• [FRAGMENTO]
----------------------------------------
Permítanme ustedes que
plagie por un instante a mi amigo Julio “Mhyst” y lean con
atención el presente escrito, publicado el pasado día 09 de agosto
de 2009 en el blog algo abandonado que tiene mi buen amigo Julio
titulado“El Dragón en la torre”.
Sepan que la mesa en
cuestión aunque sabia de su existencia y sabia su digamos, siniestra
función, había pasado para mi inadvertida y totalmente indiferente
hasta la lectura del para mi genial escrito del autor.
Lean, lean si se atreven
aunque les advierto, que la próxima vez que vean el mencionado
mueble, tal vez lo miren con otros ojos.
----------------------------------------
• [DATOS DE PARTIDA]
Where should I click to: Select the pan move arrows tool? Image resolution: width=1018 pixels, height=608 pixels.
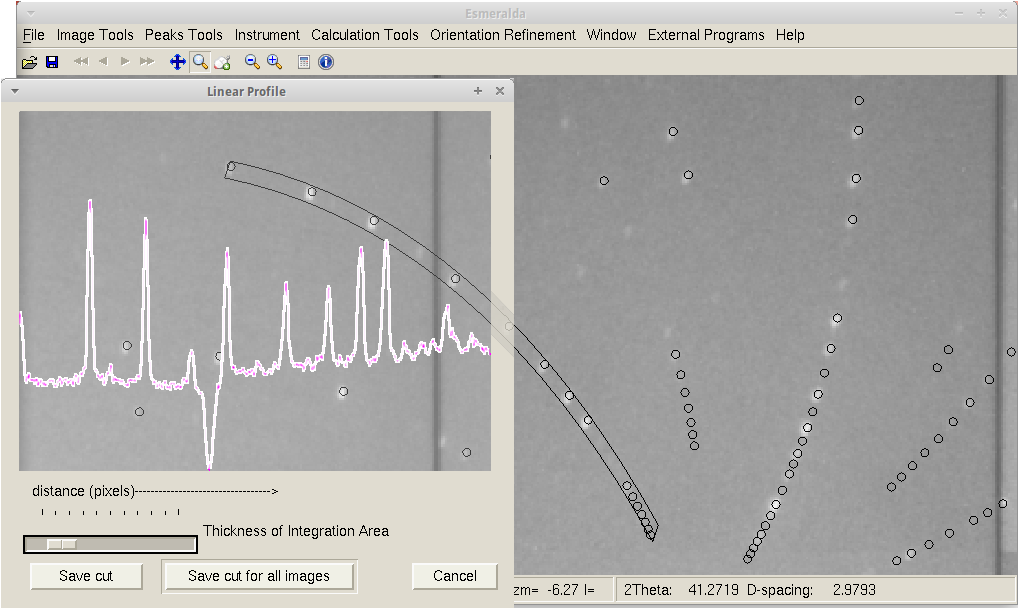(178, 62)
----------------------------------------
• [ENUNCIADO] Cita textualmente el tramo del fragmento que va desde "Permítanme ustedes que" hasta "escrito del autor.".

• [RESULTADO FINAL]
Permítanme ustedes que
plagie por un instante a mi amigo Julio “Mhyst” y lean con
atención el presente escrito, publicado el pasado día 09 de agosto
de 2009 en el blog algo abandonado que tiene mi buen amigo Julio
titulado“El Dragón en la torre”.
Sepan que la mesa en
cuestión aunque sabia de su existencia y sabia su digamos, siniestra
función, había pasado para mi inadvertida y totalmente indiferente
hasta la lectura del para mi genial escrito del autor.